* _Work to complete_: These records contain pictures, which must be left out; copy exactly the lines from the one with "The height and" up to and including the one with "the plus icon".

* _Extracted data_:
________________________________________
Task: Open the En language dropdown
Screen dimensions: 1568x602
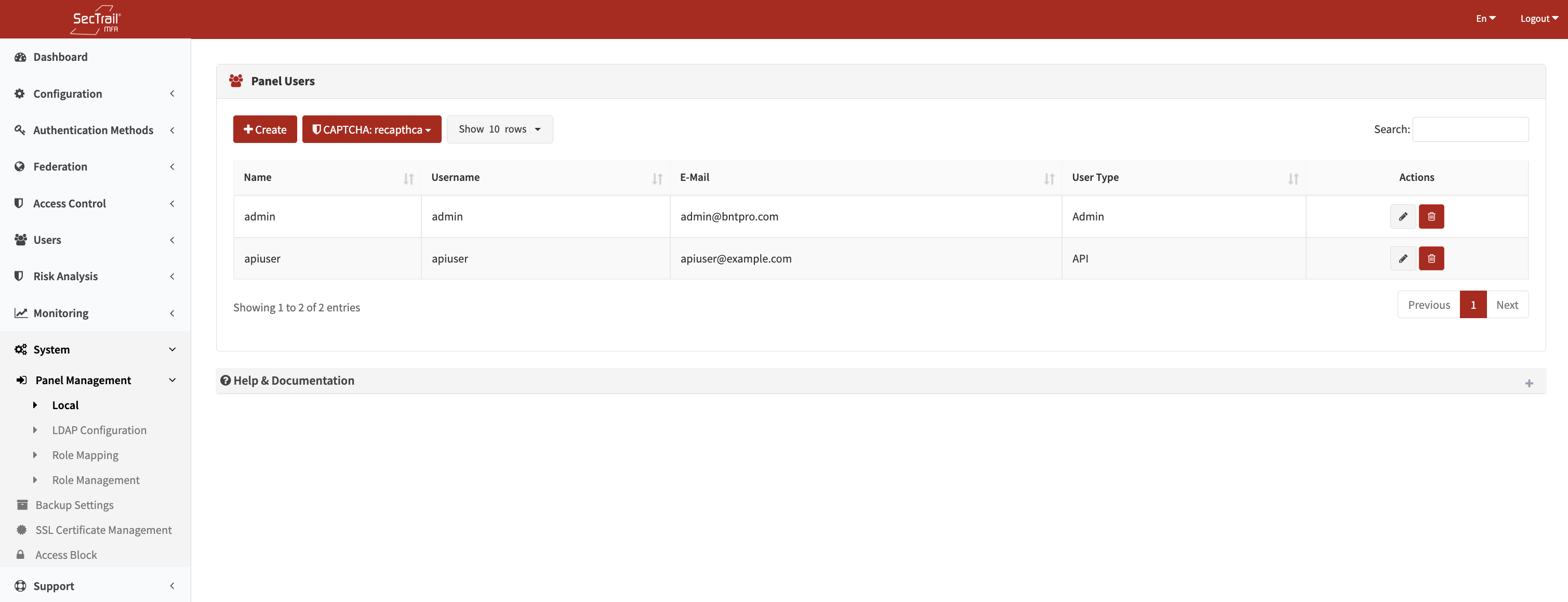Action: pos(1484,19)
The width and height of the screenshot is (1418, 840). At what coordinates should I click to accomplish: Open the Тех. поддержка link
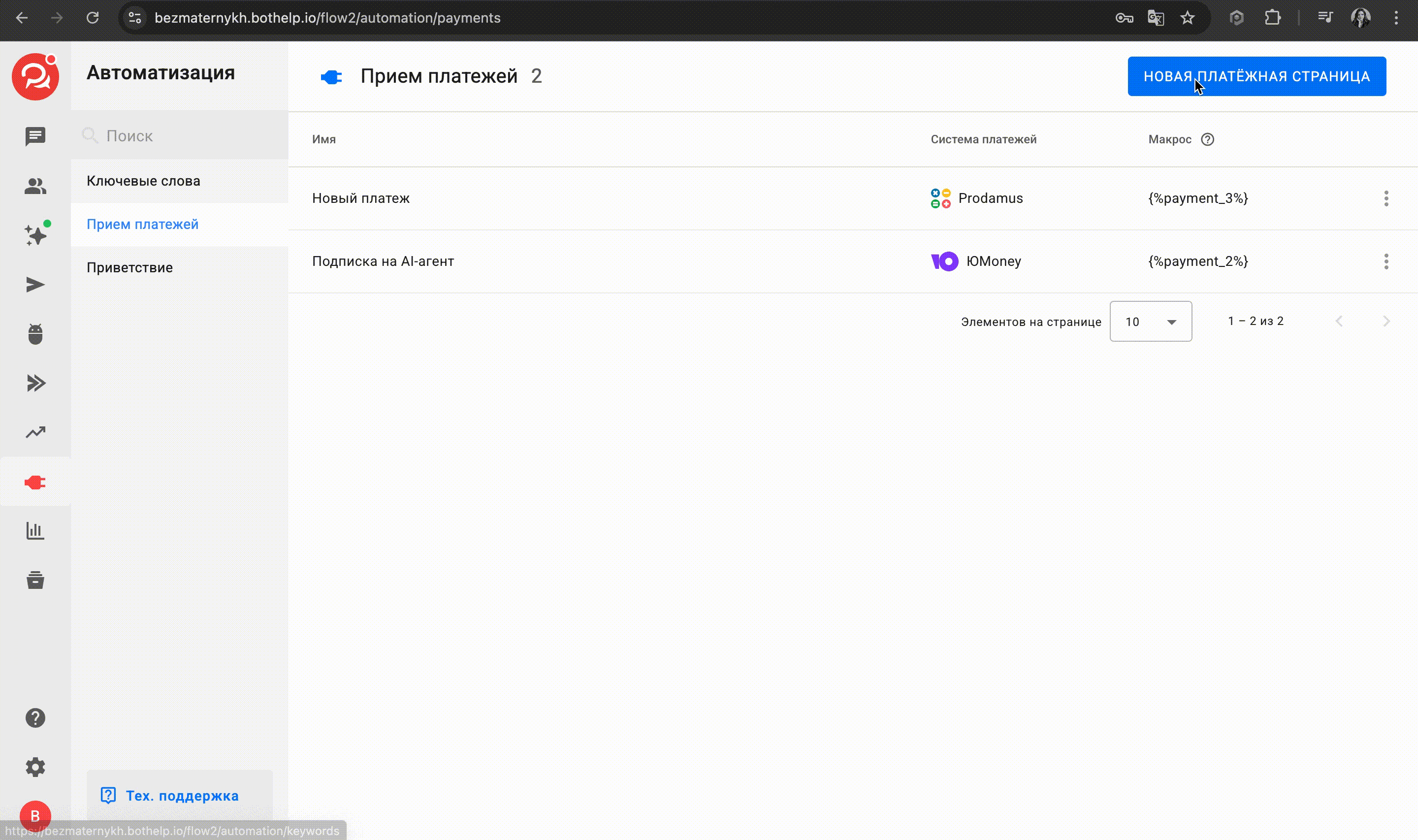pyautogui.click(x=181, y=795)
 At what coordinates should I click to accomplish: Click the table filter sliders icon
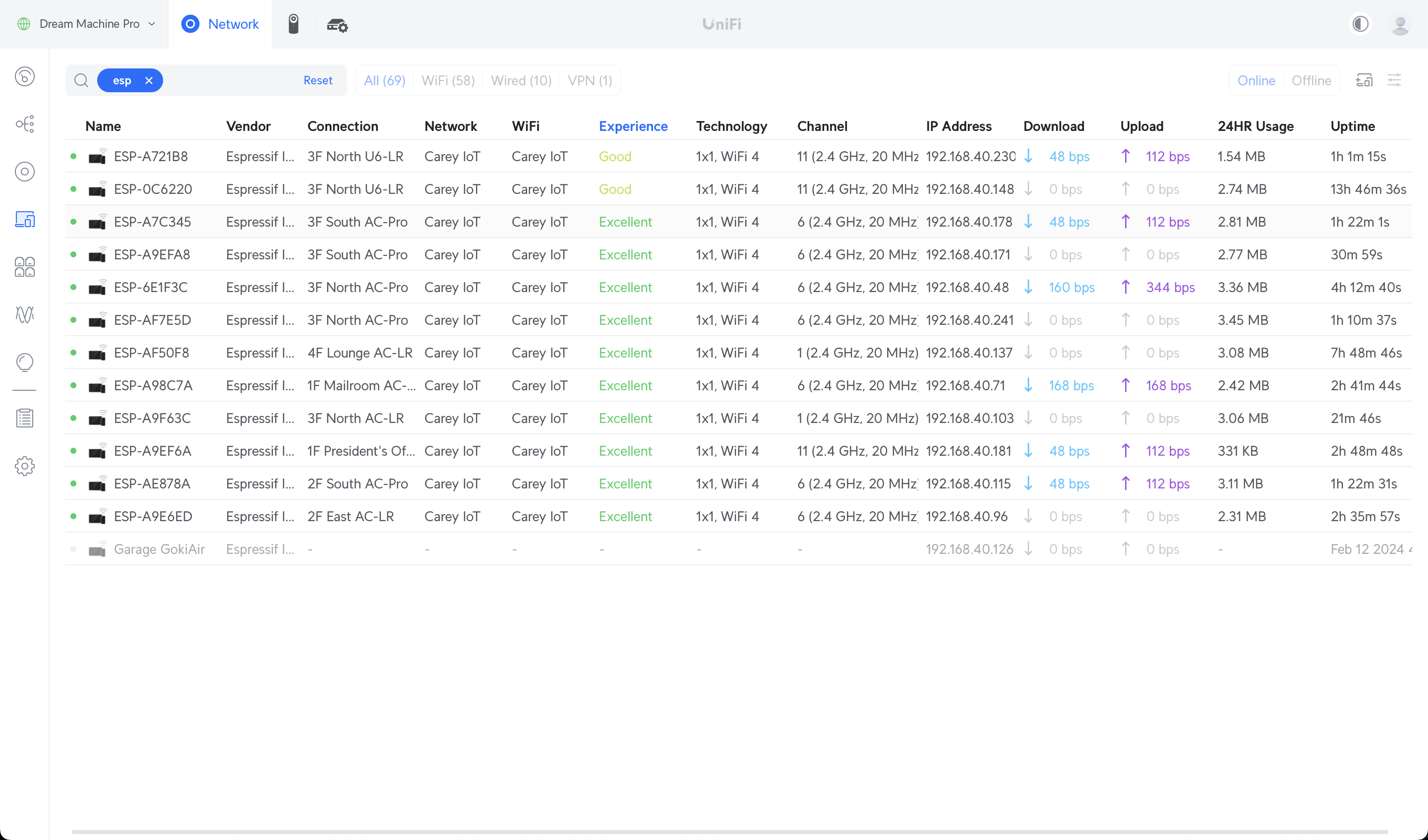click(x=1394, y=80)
________________________________________
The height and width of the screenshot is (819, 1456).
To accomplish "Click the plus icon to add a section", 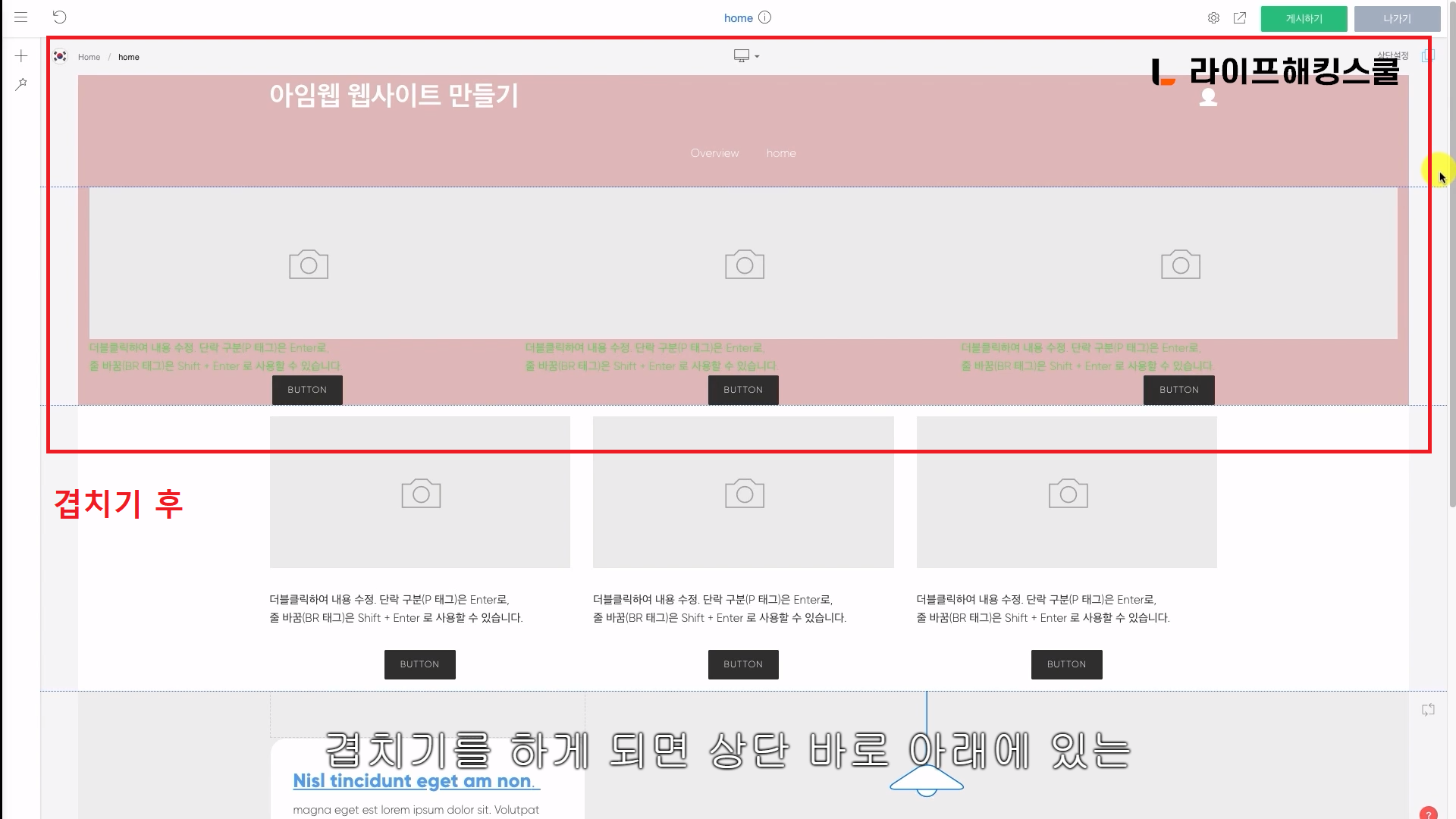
________________________________________
* _Result of this task_:
The height and width of the screenshot is (819, 1456).
To accomplish "Click the plus icon to add a section", 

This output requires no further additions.